### Excerpted records
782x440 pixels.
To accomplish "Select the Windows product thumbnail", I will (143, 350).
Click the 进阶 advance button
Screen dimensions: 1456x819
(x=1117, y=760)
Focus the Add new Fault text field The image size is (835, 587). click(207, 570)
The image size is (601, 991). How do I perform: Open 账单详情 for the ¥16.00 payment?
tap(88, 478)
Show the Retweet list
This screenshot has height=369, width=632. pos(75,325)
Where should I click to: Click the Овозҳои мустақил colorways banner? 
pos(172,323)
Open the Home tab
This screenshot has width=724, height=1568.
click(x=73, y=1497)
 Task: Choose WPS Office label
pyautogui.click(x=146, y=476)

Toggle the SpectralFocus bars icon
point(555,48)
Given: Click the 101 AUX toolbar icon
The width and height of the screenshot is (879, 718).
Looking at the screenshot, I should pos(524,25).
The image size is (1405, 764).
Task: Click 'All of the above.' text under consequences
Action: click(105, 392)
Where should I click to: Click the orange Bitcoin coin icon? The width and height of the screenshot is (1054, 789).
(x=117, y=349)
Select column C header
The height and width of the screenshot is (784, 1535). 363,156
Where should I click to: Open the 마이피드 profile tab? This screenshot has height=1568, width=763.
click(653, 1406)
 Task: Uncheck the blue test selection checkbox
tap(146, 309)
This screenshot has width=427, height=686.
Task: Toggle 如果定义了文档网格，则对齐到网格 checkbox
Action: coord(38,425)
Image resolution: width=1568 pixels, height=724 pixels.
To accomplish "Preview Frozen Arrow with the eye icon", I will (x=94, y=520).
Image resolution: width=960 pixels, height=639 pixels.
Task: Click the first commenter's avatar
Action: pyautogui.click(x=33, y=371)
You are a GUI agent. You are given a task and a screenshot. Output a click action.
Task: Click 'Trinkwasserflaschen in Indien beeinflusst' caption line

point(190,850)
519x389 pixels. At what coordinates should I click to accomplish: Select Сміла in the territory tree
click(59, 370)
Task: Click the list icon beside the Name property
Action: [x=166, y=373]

### Goal of the exercise
Lay out the lines above as a Markdown table with two columns, No. and Line. Put each line's row number under No. and the line itself under Line, and skip the blank lines.

### Solution
| No. | Line |
|---|---|
| 1 | 782x440 pixels. |
| 2 | To accomplish "Select the Windows product thumbnail", I will (143, 350). |
| 3 | Click the 进阶 advance button |
| 4 | Screen dimensions: 1456x819 |
| 5 | (x=1117, y=760) |
| 6 | Focus the Add new Fault text field The image size is (835, 587). click(207, 570) |
| 7 | The image size is (601, 991). How do I perform: Open 账单详情 for the ¥16.00 payment? |
| 8 | tap(88, 478) |
| 9 | Show the Retweet list |
| 10 | This screenshot has height=369, width=632. pos(75,325) |
| 11 | Where should I click to: Click the Овозҳои мустақил colorways banner?  |
| 12 | pos(172,323) |
| 13 | Open the Home tab |
| 14 | This screenshot has width=724, height=1568. |
| 15 | click(x=73, y=1497) |
| 16 |  Task: Choose WPS Office label |
| 17 | pyautogui.click(x=146, y=476) |
| 18 | Toggle the SpectralFocus bars icon |
| 19 | point(555,48) |
| 20 | Given: Click the 101 AUX toolbar icon |
| 21 | The width and height of the screenshot is (879, 718). |
| 22 | Looking at the screenshot, I should pos(524,25). |
| 23 | The image size is (1405, 764). |
| 24 | Task: Click 'All of the above.' text under consequences |
| 25 | Action: click(105, 392) |
| 26 | Where should I click to: Click the orange Bitcoin coin icon? The width and height of the screenshot is (1054, 789). |
| 27 | (x=117, y=349) |
| 28 | Select column C header |
| 29 | The height and width of the screenshot is (784, 1535). 363,156 |
| 30 | Where should I click to: Open the 마이피드 profile tab? This screenshot has height=1568, width=763. |
| 31 | click(653, 1406) |
| 32 |  Task: Uncheck the blue test selection checkbox |
| 33 | tap(146, 309) |
| 34 | This screenshot has width=427, height=686. |
| 35 | Task: Toggle 如果定义了文档网格，则对齐到网格 checkbox |
| 36 | Action: coord(38,425) |
| 37 | Image resolution: width=1568 pixels, height=724 pixels. |
| 38 | To accomplish "Preview Frozen Arrow with the eye icon", I will (x=94, y=520). |
| 39 | Image resolution: width=960 pixels, height=639 pixels. |
| 40 | Task: Click the first commenter's avatar |
| 41 | Action: pyautogui.click(x=33, y=371) |
| 42 | You are a GUI agent. You are given a task and a screenshot. Output a click action. |
| 43 | Task: Click 'Trinkwasserflaschen in Indien beeinflusst' caption line |
| 44 | point(190,850) |
| 45 | 519x389 pixels. At what coordinates should I click to accomplish: Select Сміла in the territory tree |
| 46 | click(59, 370) |
| 47 | Task: Click the list icon beside the Name property |
| 48 | Action: [x=166, y=373] |